* **読む文章**
......

2011年10月18日火曜日

リスクヘッジに悩まされたモルガンスタンレーと零細トレーダーの夢と希望

大手外国銀行の四半期決算の内容が株式相場や為替相場に大きな影響を与える時期に突入しています。

しかし、洋の東西を問わず、大手銀行の決算の中身というのはよくわからないものです。

そのなかで、ウォールストリートジャーナル紙の記事
Hedges Haunt Morgan Stanley
Bets Backfire as Exposure to MBIA Dogs Wall Street Firm.
は、今年に入って株価を44%も下げたモルガンスタンレーの苦悩を鋭い切り口で描いています。
 
リーマンブラザーズが今のギリシャだと譬えれば、保険大手のAIGや信用保証の巨大企業MBIAはイタリア、スペイン級だったわけで、信用不安が蔓延して連鎖倒産によって世界金融がメルトダウンしていた可能性は大いにあったのです。

......

* **資料の抜粋**
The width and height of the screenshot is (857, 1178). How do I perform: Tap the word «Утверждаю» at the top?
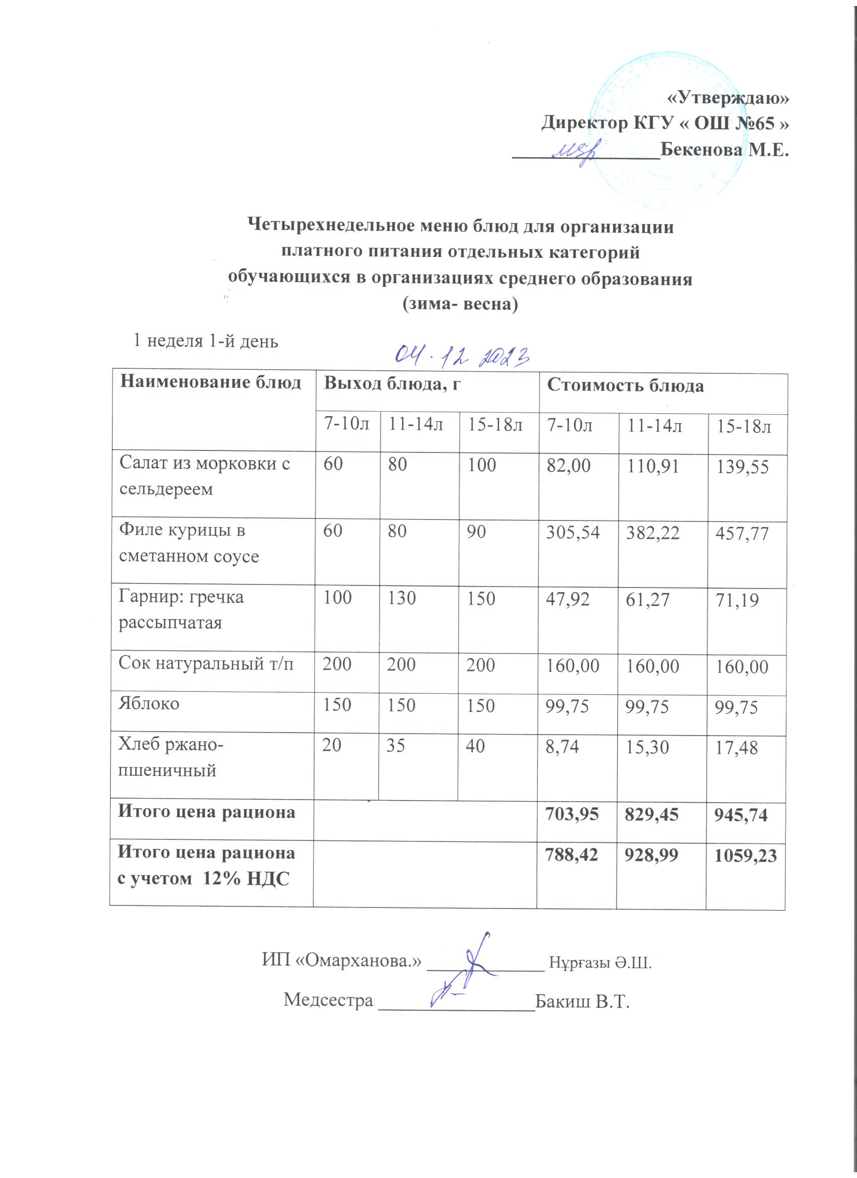tap(727, 98)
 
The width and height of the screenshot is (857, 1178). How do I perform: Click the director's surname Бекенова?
tap(701, 150)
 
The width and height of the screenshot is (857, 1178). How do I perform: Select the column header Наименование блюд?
tap(211, 383)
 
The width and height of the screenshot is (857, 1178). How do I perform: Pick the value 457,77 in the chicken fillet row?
tap(742, 534)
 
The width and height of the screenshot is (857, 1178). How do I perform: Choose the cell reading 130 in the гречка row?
tap(401, 598)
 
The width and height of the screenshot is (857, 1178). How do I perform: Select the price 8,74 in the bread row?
tap(562, 746)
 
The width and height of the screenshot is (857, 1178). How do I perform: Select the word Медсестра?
tap(328, 999)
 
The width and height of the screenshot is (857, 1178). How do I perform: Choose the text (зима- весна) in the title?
tap(460, 304)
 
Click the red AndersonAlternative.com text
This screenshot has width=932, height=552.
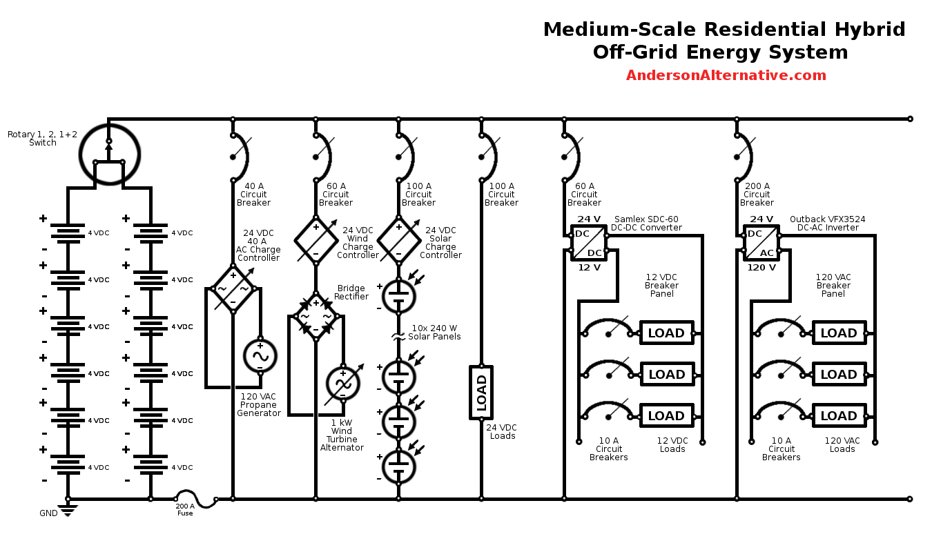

......

* **課題**
モルガンスタンレーについての文章に出てくる国の名前を、全部書き出してください。 資料は、上の文章とは関係のない別のものです。

* **解答**
ギリシャ、イタリア、スペイン